TourMagination & Mennonite Historians of Eastern Pennsylvania

“The story is an inner rainbow, a weaving of words and imagination and visualization,…a marriage of the head and heart,” writes Elaine M. Ward in The Art of Storytelling. Stories can “heal, educate, inspire, motivate, transform, make meaning, entertain and build relationships.”

Anabaptist-Mennonite historian, minister, writer, educator, photographer and world traveller John Landis Ruth reflects this in his book, Branch: A Memoir with Pictures. Not simply a run-of-the-mill memoir of introspective text interspersed with relevant pictures, Branch invites the viewer “to muse, not just glance.”

A 432-page coffee-table book, Branch is equally divided between a textual and visual format: full-page photo on one side, narrative on the opposite page. Some photos are those his parents took, but most are Ruth’s own – some black and white, some colour.

Branch reads as though Ruth sits beside the reader, showing a picture, then bringing texture and vibrancy. The image lives in the reader’s imagination as Ruth weaves his words and stories around it. And such words they are: “persiflage,” “anomie,” “eponymous” and “hegira,” to name a few. (I actually looked them up in the dictionary; professor Ruth is probably smiling.)

Ruth ranges through his 83 years with candour, honesty, humour and sensitivity, beginning with the foundational years of childhood and youth on the Eastern Pennsylvania farmland of his ancestors, close to Perkiomen Creek, commonly known as “the branch.” He finds his wife, Roma Jacobs, who becomes a sought-after Fraktur artist. They begin a family. Opportunities lead him to become a dedicated and passionate minister, conference leader, scholar, educator, researcher, writer, historian, photographer, and filmmaker (The Quiet in the Land and a documentary on the Amish which was broadcast on PBS).

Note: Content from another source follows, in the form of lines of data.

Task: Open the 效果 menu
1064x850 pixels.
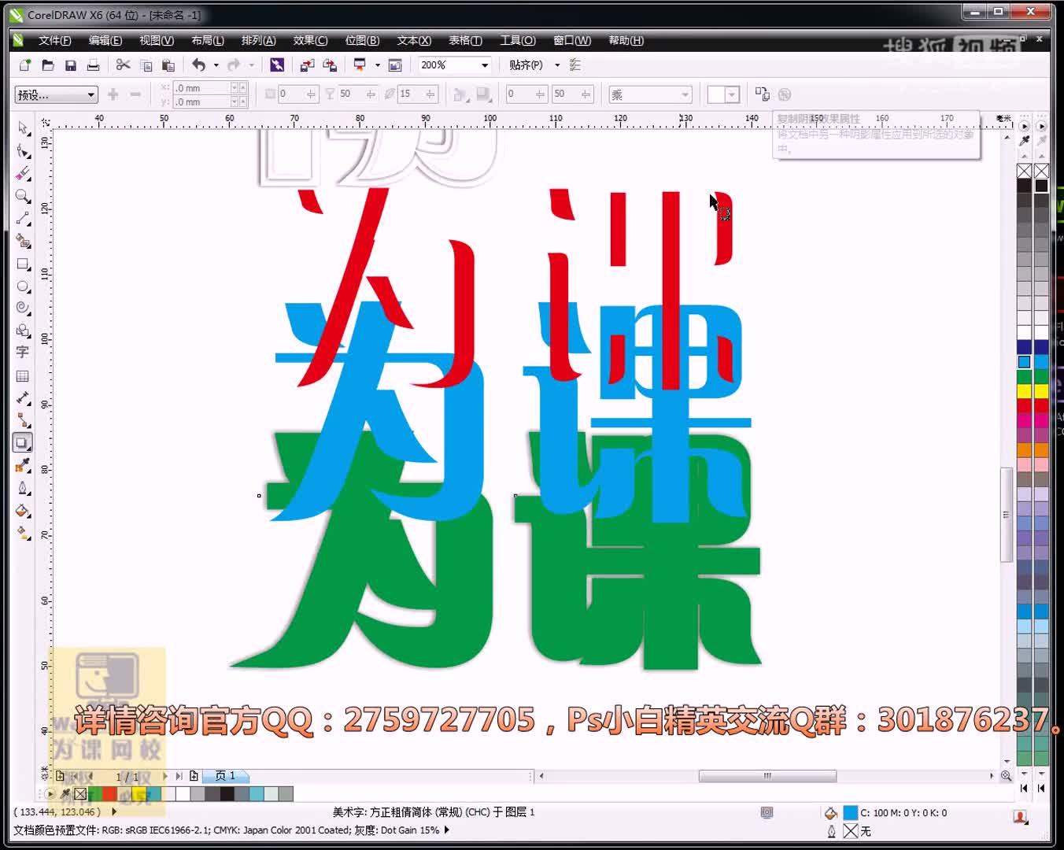Action: (308, 40)
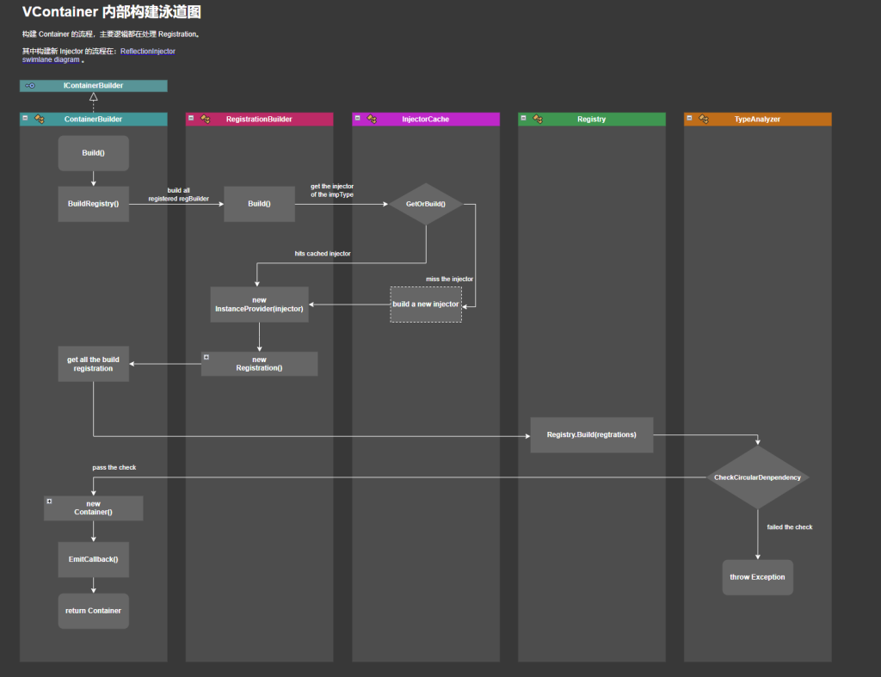The image size is (881, 677).
Task: Open the ReflectionInjector swimlane diagram link
Action: 147,52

History, faith, family and community are of utmost importance to Ruth. The reader feels the pulse of his striving for meaningful fulfillment and service wherever he finds himself, and his struggle for spiritual authenticity. The reader senses the tension of being in the world but not of the world, remaining true to Ruth’s Anabaptist faith and heritage. “It was a disturbing sensation to be diligently teaching American literature while feeling that the story of my own spiritual heritage was not reaching the next Mennonite generation,” the former professor of English at (what is now) Eastern University, St. Davids, Pa., writes of this internal conflict.

In 1973, TourMagination asked him to chaplain an Anabaptist Heritage Tour in Europe. Ruth writes this felt like “a second ordination” to spend the rest of his life promoting the Anabaptist Mennonite faith heritage through these tours.

The last picture in the book moves me deeply. On a heritage tour in Europe, a young boy, travelling with his aunt, asked to be baptized there in the land and faith of his ancestors. John Ruth is pictured baptizing the boy beside a small tributary of the Danube River which “had once run red with Anabaptist blood.

“Whatever streams we live by or travel on, our lives’ deepest currents are spiritual,” Ruth writes. “Mine, I hope, can be sensed flowing through this memoir with pictures, all the way from the first one taken by a mother, through a dozen by a father, to the closing one by a loving aunt.” His book has indeed been a “marriage of the head and heart.”

—Nancy Fehderau is a member of Kitchener (Ont.) MB Church.